(Collected data)
======
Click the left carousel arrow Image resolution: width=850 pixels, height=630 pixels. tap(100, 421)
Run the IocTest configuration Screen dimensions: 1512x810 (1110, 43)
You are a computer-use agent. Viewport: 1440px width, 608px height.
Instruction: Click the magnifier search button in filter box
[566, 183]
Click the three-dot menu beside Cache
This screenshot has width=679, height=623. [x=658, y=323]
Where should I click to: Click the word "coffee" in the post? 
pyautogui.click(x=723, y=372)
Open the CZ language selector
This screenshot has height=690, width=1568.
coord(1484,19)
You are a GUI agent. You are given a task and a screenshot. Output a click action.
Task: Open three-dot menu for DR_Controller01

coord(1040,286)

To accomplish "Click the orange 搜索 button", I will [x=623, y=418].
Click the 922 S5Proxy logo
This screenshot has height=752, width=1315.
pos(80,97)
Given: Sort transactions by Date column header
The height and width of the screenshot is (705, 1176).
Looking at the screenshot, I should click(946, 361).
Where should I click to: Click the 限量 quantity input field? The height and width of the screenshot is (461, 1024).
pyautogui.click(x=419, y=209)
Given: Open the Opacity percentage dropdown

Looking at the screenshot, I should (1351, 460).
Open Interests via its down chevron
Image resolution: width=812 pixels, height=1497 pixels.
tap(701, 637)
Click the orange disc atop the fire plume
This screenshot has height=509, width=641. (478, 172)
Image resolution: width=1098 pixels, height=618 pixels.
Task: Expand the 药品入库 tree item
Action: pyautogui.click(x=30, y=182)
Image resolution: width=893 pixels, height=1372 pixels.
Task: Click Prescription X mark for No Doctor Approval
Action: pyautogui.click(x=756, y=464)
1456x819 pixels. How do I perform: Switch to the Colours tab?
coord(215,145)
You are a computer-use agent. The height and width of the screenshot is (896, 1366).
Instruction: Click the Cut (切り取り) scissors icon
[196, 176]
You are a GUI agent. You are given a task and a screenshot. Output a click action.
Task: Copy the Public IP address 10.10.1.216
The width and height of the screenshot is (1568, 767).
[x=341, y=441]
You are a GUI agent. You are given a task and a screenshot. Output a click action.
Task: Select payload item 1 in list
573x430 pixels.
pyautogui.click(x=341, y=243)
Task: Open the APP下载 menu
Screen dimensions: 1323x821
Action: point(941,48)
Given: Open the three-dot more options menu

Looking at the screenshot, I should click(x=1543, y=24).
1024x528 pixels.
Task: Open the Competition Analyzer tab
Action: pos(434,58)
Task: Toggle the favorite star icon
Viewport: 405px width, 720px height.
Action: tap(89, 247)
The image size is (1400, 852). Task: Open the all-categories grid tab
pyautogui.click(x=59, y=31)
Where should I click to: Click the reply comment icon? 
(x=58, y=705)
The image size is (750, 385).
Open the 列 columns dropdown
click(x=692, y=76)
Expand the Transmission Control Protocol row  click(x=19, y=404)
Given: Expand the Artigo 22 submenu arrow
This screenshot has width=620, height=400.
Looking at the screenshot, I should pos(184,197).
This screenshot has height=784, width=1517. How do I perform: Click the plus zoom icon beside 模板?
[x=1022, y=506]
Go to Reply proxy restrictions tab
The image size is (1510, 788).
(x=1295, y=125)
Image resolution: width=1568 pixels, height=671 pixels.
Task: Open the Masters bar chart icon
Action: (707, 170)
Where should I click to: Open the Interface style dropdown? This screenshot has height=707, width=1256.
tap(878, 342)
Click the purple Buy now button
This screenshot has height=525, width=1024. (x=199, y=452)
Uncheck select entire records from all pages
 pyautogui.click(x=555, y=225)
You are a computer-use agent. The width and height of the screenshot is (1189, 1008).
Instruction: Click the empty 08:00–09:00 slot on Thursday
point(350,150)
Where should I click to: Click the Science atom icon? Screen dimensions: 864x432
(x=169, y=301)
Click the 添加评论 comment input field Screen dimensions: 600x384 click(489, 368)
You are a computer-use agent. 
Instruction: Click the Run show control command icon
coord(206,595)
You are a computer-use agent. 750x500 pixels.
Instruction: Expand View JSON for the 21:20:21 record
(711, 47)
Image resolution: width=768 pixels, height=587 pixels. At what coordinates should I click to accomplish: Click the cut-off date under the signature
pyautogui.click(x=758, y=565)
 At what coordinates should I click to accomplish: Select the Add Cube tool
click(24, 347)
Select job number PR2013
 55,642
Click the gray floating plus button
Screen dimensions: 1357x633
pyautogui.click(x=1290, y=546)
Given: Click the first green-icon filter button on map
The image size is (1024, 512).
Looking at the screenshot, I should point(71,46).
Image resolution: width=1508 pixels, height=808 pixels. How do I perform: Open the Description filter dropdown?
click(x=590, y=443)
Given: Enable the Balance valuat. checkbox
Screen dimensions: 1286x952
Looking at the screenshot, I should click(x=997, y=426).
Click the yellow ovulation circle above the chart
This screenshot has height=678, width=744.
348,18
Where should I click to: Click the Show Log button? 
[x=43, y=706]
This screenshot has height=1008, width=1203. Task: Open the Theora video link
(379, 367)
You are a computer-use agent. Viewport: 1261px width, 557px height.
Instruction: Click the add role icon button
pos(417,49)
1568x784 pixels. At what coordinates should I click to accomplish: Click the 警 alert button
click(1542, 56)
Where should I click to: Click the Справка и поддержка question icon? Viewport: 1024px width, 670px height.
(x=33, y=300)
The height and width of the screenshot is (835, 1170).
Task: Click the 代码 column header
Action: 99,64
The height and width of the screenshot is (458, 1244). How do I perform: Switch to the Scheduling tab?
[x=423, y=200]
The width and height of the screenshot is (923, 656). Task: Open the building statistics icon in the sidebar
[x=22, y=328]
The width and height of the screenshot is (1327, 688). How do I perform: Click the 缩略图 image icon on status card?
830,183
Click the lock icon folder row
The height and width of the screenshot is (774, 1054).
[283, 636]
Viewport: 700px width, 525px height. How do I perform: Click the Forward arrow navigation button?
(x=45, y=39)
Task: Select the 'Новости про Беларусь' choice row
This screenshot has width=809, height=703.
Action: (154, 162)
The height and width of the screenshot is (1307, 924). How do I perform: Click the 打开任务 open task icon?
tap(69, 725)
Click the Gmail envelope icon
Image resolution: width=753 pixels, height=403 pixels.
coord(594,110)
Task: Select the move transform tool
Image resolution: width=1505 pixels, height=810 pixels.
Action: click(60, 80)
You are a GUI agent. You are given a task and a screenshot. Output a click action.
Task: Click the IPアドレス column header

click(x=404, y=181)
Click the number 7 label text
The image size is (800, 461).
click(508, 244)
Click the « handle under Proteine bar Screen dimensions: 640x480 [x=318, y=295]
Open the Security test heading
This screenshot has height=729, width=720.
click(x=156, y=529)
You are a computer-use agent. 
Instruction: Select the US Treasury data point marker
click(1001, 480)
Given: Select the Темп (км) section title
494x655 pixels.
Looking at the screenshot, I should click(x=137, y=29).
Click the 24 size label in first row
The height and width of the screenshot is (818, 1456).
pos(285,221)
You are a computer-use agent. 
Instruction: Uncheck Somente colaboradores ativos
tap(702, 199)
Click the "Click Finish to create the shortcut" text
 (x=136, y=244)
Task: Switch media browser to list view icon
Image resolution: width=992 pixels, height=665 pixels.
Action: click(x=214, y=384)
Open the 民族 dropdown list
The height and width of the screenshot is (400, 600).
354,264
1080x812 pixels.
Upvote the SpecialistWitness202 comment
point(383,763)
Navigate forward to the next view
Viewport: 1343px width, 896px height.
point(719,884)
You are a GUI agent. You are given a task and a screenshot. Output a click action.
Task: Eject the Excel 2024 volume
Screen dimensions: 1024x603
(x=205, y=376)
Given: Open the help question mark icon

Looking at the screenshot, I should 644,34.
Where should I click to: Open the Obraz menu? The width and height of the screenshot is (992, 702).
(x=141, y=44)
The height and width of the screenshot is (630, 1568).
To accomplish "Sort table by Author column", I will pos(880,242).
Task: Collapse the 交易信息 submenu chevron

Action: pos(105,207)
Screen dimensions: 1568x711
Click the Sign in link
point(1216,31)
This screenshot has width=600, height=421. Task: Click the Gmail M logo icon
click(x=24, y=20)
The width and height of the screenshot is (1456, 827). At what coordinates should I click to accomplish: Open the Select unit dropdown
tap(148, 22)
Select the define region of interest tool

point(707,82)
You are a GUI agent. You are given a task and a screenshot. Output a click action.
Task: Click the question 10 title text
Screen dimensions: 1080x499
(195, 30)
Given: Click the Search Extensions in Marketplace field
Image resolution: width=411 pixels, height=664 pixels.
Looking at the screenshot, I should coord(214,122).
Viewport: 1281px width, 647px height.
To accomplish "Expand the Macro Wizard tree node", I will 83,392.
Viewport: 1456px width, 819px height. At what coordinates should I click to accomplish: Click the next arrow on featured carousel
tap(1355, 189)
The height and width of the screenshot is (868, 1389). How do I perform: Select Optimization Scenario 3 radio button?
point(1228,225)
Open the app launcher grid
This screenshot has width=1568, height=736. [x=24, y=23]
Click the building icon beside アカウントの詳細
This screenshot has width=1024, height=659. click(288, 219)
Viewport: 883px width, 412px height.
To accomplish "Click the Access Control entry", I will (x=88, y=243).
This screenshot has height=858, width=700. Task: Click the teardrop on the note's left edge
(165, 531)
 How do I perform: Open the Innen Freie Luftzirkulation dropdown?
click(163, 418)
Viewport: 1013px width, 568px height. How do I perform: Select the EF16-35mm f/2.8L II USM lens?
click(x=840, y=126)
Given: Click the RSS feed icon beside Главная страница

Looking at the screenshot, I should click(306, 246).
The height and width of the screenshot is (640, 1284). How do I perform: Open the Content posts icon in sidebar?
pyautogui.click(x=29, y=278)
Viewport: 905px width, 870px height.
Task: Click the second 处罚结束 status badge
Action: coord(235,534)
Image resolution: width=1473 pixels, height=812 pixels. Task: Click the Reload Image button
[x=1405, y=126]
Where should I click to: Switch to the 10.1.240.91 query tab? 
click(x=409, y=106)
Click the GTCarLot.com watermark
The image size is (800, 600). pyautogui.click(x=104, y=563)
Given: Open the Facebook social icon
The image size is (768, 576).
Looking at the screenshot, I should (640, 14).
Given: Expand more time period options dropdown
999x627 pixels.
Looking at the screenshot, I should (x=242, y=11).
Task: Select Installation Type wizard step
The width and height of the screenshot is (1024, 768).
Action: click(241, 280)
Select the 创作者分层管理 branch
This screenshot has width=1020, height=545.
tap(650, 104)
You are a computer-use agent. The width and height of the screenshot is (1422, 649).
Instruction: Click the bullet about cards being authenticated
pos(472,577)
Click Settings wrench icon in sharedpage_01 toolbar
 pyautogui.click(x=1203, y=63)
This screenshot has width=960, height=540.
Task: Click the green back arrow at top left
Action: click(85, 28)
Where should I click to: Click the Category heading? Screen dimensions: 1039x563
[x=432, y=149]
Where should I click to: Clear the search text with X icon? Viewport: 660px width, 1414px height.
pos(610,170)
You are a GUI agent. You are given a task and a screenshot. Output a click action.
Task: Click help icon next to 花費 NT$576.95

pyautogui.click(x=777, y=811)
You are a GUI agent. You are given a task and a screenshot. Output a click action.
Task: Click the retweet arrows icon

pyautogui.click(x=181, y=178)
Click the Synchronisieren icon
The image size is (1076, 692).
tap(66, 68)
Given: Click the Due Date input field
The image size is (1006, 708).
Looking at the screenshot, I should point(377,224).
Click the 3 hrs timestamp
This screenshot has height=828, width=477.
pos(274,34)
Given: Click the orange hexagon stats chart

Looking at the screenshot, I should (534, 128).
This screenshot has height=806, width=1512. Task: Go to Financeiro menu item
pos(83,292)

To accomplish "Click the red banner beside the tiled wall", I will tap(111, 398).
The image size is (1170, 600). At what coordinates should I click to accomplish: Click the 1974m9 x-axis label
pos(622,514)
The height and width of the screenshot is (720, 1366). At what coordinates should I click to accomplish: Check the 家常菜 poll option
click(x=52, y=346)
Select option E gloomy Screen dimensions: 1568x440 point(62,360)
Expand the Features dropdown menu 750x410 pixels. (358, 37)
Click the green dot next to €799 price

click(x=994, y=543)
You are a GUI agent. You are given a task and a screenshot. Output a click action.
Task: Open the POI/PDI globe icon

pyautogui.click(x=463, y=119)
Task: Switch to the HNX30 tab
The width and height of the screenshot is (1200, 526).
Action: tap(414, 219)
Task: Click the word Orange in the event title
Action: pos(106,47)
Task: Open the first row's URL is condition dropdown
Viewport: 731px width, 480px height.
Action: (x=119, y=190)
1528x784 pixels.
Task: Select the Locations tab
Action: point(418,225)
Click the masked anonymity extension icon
======
* **What the task requires**
Starting at the first line of the records above, please copy each line exactly until you reach the line containing "Open Interests via its down chevron". Include that line and stop there.

* **Exercise response**
Click the left carousel arrow Image resolution: width=850 pixels, height=630 pixels. tap(100, 421)
Run the IocTest configuration Screen dimensions: 1512x810 (1110, 43)
You are a computer-use agent. Viewport: 1440px width, 608px height.
Instruction: Click the magnifier search button in filter box
[566, 183]
Click the three-dot menu beside Cache
This screenshot has width=679, height=623. [x=658, y=323]
Where should I click to: Click the word "coffee" in the post? 
pyautogui.click(x=723, y=372)
Open the CZ language selector
This screenshot has height=690, width=1568.
coord(1484,19)
You are a GUI agent. You are given a task and a screenshot. Output a click action.
Task: Open three-dot menu for DR_Controller01

coord(1040,286)

To accomplish "Click the orange 搜索 button", I will [x=623, y=418].
Click the 922 S5Proxy logo
This screenshot has height=752, width=1315.
pos(80,97)
Given: Sort transactions by Date column header
The height and width of the screenshot is (705, 1176).
Looking at the screenshot, I should click(946, 361).
Where should I click to: Click the 限量 quantity input field? The height and width of the screenshot is (461, 1024).
pyautogui.click(x=419, y=209)
Given: Open the Opacity percentage dropdown

Looking at the screenshot, I should (1351, 460).
Open Interests via its down chevron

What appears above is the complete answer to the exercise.